(PROVIDED DATA)
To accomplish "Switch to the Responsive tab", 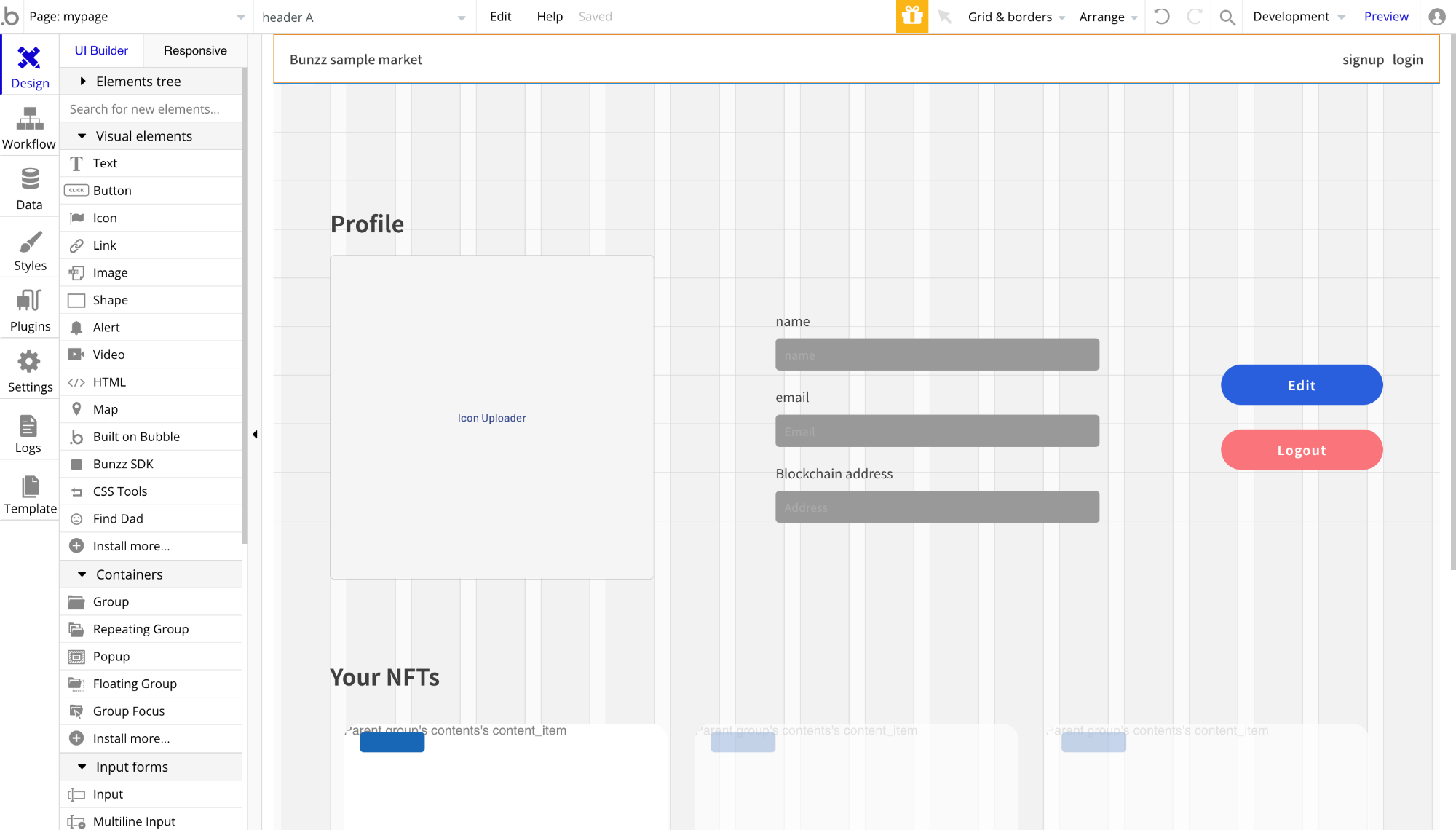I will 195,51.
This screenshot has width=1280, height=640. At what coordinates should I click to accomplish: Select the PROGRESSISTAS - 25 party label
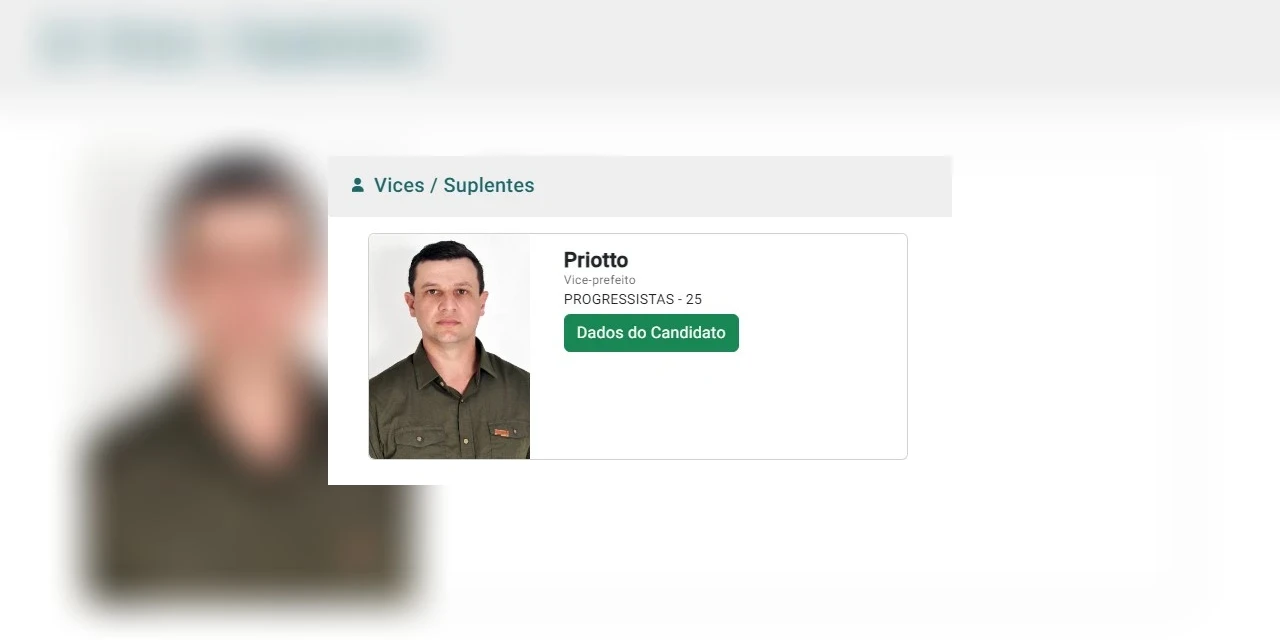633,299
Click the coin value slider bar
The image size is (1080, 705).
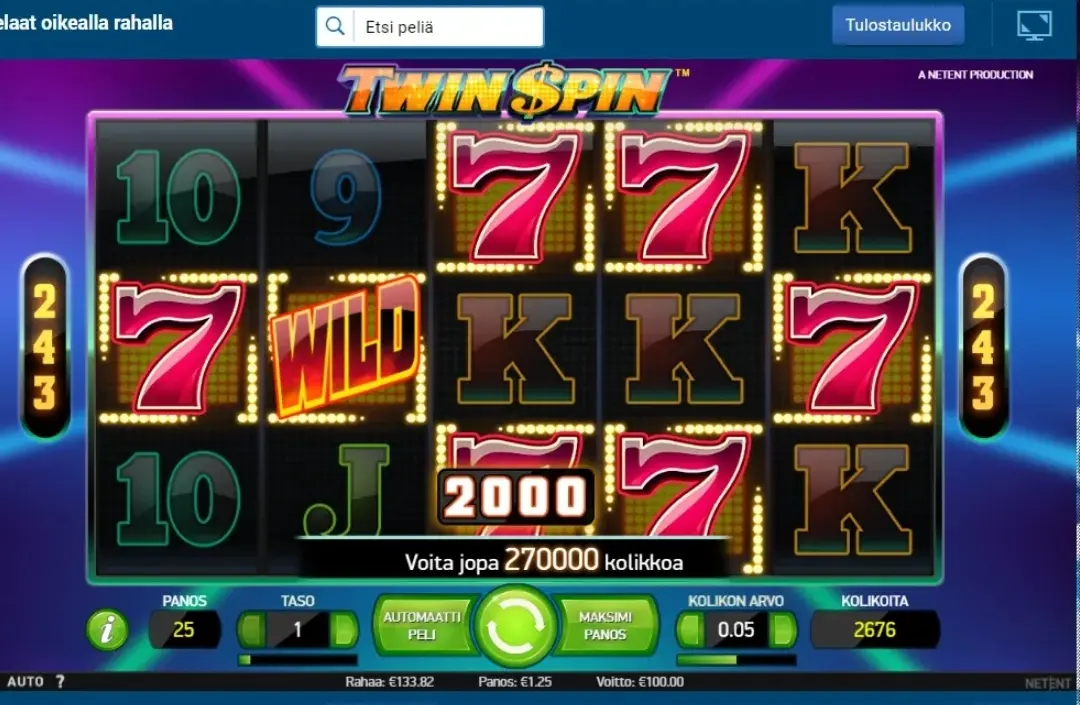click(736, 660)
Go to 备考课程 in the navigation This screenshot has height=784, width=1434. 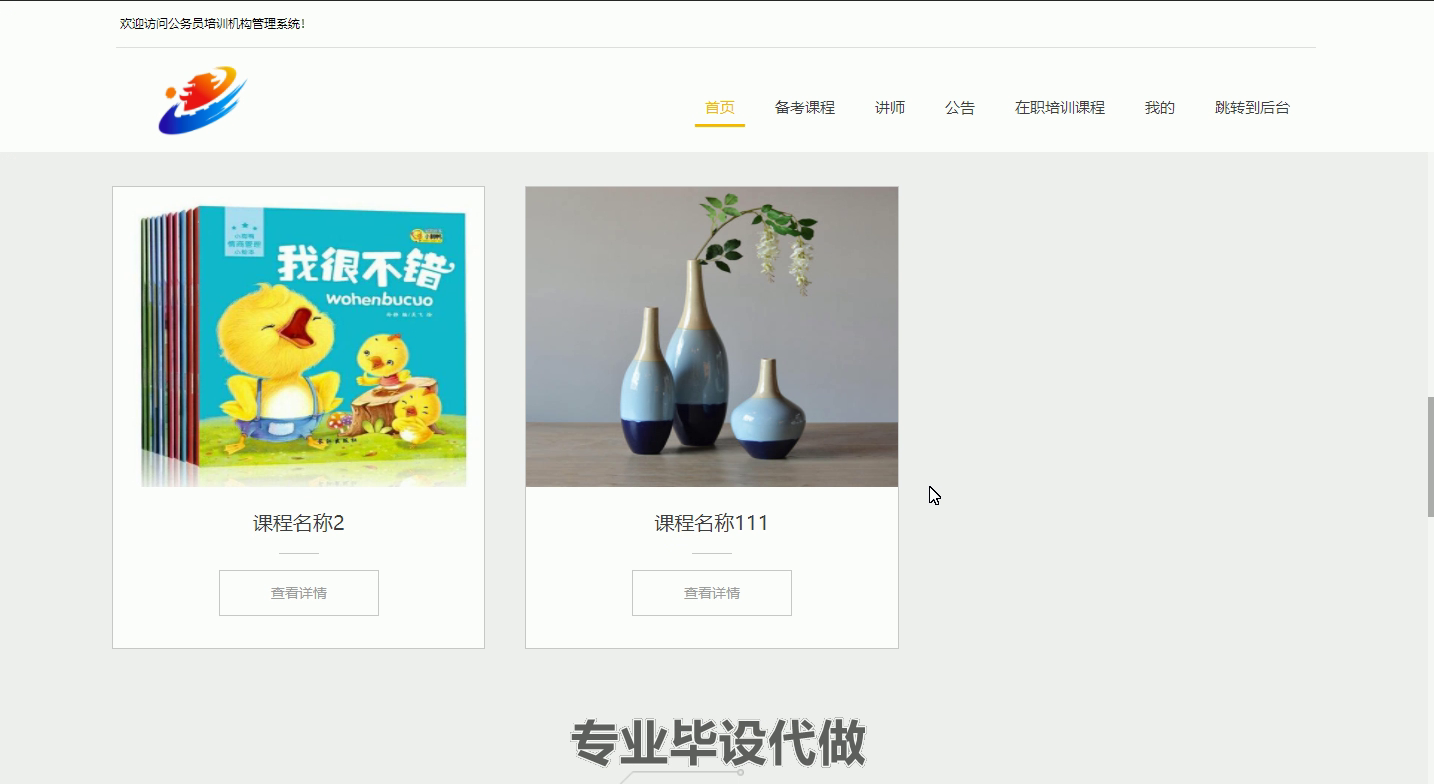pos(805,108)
(End PROVIDED DATA)
(PROVIDED DATA)
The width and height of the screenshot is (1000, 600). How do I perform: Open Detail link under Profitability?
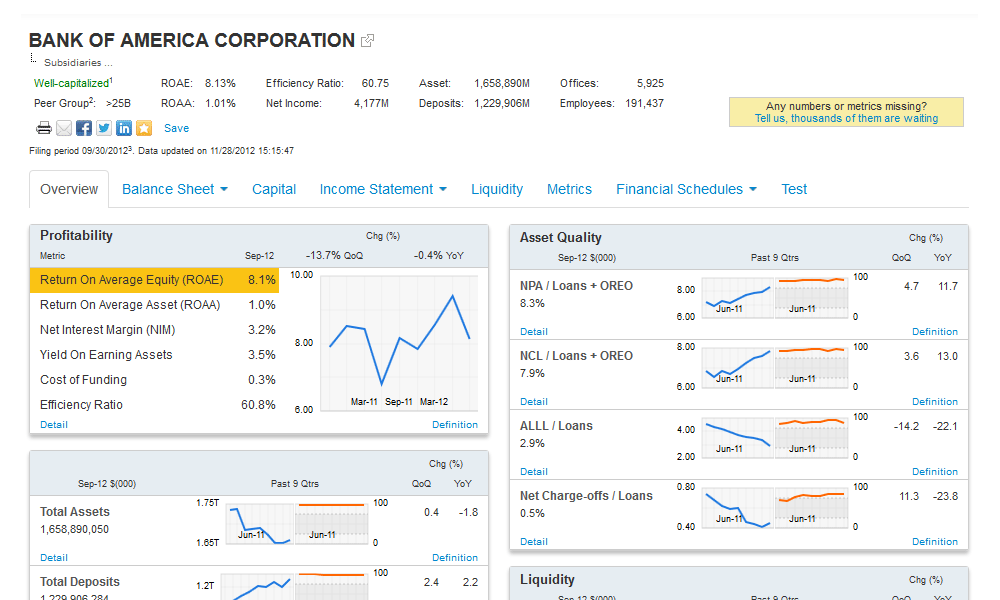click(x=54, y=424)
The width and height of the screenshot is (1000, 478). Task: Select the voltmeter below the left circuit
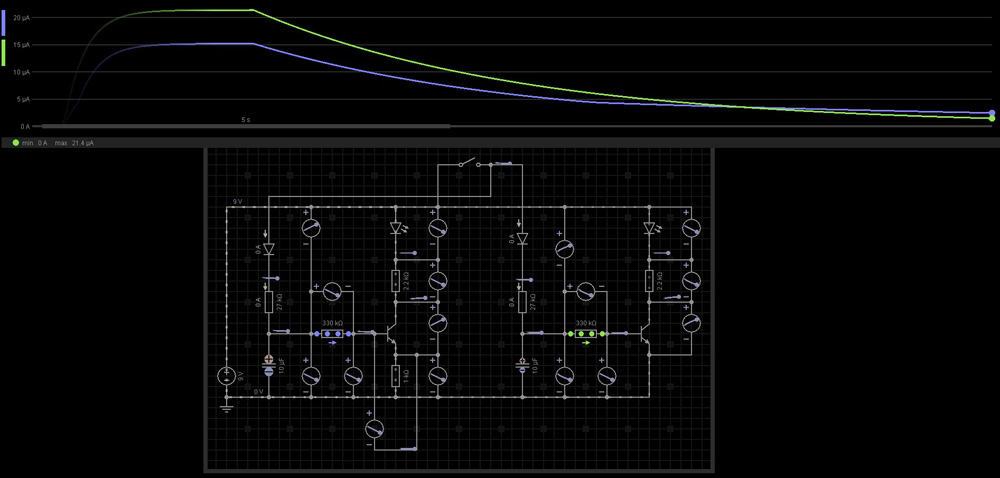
(End PROVIDED DATA)
To complete this exercise, transcribe exactly the lines above from the one that holds "The width and height of the screenshot is (1000, 600)." through the one that holds "The width and height of the screenshot is (1000, 478).". Pictures stay out.

The width and height of the screenshot is (1000, 600). How do I perform: Open Detail link under Profitability?
click(x=54, y=424)
The width and height of the screenshot is (1000, 478). Task: Select the voltmeter below the left circuit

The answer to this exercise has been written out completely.